In recent months, there has been a noticeable uptick in MAGA defections, with President Donald Trump facing criticisms for his actions regarding Iran, the economy, the Epstein files, and the Pope not only from casual supporters, but from many of his highest-profile backers. Some have even suggested that his behavior has become so deranged that he should be removed from office via the 25th Amendment. Trump responded by lashing out against Tucker Carlson, Megyn Kelly, Candace Owens, and Alex Jones, claiming they are “NUT JOBS,” “TROUBLEMAKERS,” and “stupid people” with “Low IQs” who “think it is wonderful for Iran… to have a Nuclear Weapon.”
Then on Friday, amidst a flurry of Truth Social posts about the war with Iran, Joe Biden, and his hatred for the media, Trump took another stab at Carlson, Kelly, Owens, and Jones, disparaging their intelligence and mental health, and musing that he should make a “list” of MAGA supporters who are “good, bad, and somewhere in the middle.”
These attacks on longtime MAGA loyalists, says far-right journalist Scott Morefield, are a mistake that will cost the GOP big time in upcoming elections.
“What Trump doesn't seem to understand,” posted Morefield over a screenshot of the president’s latest screed, “is that he has lost a significant chunk, not necessarily of the MAGA base (though that is shrinking), but of the independent minded voters who swung the election in his favor in 2024.”
Morefield goes on to note that those voters — among whom he counts himself — “aren't in a cult of personality” but voted for Trump because they believed in the policies he promised. And those voters, “being independent minded and…not in a cult of personality, also tend to listen to some combination of media figures like Tucker Carlson, Megyn Kelly, Candace Owens, Alex Jones, Joe Rogan, Tim Dillon, Theo Von, and other podcasters who have solidly turned against Trump” for breaking his promises.
“He could have never won in '24 without us,” reminds Morefield, noting that just a shift of a couple of percentage points would have resulted in a loss for Trump. “And Republicans will never win in '26 or '28 unless this voter segment and our issues… are addressed in a major way by Trump and especially the next GOP nominee.”

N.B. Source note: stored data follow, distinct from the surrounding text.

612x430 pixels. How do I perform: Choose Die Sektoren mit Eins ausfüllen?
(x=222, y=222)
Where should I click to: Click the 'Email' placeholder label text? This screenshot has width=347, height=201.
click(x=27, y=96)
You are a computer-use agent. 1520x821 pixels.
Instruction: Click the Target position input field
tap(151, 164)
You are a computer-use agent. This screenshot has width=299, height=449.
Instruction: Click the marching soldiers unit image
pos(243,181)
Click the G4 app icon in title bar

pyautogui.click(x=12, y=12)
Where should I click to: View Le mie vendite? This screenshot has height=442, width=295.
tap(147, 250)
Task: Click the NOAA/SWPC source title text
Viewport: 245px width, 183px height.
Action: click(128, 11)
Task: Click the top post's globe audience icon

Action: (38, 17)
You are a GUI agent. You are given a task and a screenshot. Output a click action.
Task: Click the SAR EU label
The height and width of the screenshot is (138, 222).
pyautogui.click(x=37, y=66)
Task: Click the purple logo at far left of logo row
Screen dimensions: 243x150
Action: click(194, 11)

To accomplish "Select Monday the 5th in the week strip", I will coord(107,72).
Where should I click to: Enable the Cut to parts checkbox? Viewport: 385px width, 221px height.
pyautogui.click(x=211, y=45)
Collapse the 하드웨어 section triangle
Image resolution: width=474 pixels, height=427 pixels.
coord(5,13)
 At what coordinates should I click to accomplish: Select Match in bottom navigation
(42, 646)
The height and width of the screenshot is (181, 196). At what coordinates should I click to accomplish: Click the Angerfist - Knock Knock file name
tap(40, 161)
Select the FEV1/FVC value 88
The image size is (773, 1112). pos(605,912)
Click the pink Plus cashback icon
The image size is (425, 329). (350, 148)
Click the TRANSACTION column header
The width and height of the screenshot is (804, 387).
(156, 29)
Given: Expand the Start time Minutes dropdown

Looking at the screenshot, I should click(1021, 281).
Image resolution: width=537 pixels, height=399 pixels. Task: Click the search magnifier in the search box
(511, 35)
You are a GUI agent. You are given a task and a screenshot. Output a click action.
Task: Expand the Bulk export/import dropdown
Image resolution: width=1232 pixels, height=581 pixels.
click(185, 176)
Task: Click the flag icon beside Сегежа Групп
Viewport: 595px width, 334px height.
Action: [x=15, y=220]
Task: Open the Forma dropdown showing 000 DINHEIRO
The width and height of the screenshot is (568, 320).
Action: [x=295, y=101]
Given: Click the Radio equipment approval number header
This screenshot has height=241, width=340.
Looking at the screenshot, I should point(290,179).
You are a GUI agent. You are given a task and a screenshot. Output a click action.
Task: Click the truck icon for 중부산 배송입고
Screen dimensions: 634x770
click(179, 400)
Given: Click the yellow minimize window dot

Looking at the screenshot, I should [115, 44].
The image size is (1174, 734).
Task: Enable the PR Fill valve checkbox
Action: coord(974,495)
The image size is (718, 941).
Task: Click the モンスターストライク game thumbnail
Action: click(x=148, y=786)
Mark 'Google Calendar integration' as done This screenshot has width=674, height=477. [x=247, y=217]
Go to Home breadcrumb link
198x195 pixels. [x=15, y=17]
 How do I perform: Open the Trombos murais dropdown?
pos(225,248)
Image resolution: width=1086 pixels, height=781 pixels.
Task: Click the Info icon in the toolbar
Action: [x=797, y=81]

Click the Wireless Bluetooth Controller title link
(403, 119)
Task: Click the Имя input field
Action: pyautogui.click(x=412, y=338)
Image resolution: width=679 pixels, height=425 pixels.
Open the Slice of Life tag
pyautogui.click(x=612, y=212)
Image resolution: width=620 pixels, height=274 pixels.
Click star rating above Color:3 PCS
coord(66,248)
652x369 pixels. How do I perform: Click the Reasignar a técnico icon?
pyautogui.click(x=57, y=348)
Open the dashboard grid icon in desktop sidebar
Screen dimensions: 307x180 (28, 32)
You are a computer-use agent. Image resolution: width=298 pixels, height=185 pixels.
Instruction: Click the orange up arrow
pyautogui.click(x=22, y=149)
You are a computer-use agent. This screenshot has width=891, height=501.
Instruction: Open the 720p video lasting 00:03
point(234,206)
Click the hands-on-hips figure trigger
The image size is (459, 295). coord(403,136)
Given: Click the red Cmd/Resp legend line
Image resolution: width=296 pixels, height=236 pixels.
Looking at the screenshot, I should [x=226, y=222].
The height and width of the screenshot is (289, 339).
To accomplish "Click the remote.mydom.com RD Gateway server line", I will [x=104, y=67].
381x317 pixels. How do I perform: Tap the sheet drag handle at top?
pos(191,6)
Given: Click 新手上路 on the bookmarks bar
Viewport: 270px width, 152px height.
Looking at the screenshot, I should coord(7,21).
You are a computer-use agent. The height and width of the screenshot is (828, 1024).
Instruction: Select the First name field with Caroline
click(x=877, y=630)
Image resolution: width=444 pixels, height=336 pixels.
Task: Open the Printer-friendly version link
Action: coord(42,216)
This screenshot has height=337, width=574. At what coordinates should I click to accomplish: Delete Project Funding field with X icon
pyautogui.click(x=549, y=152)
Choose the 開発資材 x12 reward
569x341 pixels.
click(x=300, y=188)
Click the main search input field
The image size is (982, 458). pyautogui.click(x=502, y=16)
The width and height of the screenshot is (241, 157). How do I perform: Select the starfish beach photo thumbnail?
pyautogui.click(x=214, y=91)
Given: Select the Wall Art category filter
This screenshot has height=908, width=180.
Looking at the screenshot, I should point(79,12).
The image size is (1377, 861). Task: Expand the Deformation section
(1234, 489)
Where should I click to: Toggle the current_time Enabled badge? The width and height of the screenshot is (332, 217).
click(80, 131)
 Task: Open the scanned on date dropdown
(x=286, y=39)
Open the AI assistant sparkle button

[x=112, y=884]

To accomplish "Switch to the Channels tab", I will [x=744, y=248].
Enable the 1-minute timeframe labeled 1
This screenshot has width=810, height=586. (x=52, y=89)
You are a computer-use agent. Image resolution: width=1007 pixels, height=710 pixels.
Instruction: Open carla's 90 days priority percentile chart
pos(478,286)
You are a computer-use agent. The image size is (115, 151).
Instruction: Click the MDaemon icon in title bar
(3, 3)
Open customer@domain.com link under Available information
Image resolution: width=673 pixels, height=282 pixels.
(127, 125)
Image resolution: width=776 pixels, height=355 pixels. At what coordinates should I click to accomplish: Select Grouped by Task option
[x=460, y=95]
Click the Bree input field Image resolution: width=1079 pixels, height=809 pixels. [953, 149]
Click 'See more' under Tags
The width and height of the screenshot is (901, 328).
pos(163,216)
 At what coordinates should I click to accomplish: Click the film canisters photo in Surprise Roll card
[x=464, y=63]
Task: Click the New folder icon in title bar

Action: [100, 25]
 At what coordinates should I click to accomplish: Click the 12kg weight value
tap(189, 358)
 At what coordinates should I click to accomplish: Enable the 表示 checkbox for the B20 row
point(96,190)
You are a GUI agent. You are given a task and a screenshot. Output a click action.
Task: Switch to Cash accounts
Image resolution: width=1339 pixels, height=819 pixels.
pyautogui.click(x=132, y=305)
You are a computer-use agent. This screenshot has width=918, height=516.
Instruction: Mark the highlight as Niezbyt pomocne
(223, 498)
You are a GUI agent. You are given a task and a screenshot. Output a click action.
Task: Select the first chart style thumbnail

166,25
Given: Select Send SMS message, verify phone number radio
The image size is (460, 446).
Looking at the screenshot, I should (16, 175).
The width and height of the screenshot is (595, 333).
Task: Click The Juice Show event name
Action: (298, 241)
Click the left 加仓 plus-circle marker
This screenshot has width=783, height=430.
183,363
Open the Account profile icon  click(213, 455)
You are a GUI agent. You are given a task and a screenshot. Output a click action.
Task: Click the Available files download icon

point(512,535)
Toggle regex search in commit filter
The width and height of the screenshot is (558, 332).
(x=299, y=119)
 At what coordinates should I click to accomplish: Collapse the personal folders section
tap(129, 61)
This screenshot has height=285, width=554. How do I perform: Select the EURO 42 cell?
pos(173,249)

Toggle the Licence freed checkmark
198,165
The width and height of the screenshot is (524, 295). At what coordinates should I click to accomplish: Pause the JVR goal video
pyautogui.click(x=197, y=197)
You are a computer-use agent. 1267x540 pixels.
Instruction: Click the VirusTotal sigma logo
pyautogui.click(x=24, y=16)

Morefield is far from the only conservative to express concerns about Trump’s actions and how they will impact Republican electoral chances.
As three-time Trump voter Thomas Paine noted, Trump is taking credit for opening “the same strait that was open before this whole conflict started… now we’re celebrating that it’s open again like we won some huge victory.” Paine says he supported Trump because he was “expecting America First — lower costs for working families, focus on our own borders and economy, not another Middle East mess that drives up gas prices and drains our resources.” But now “the coalition is cracking. The anti-war independents, libertarians, and working-class voters who showed up big are walking away.”
For Paine, this poses a pressing question: “Is it too late for the Republicans to win the midterms?”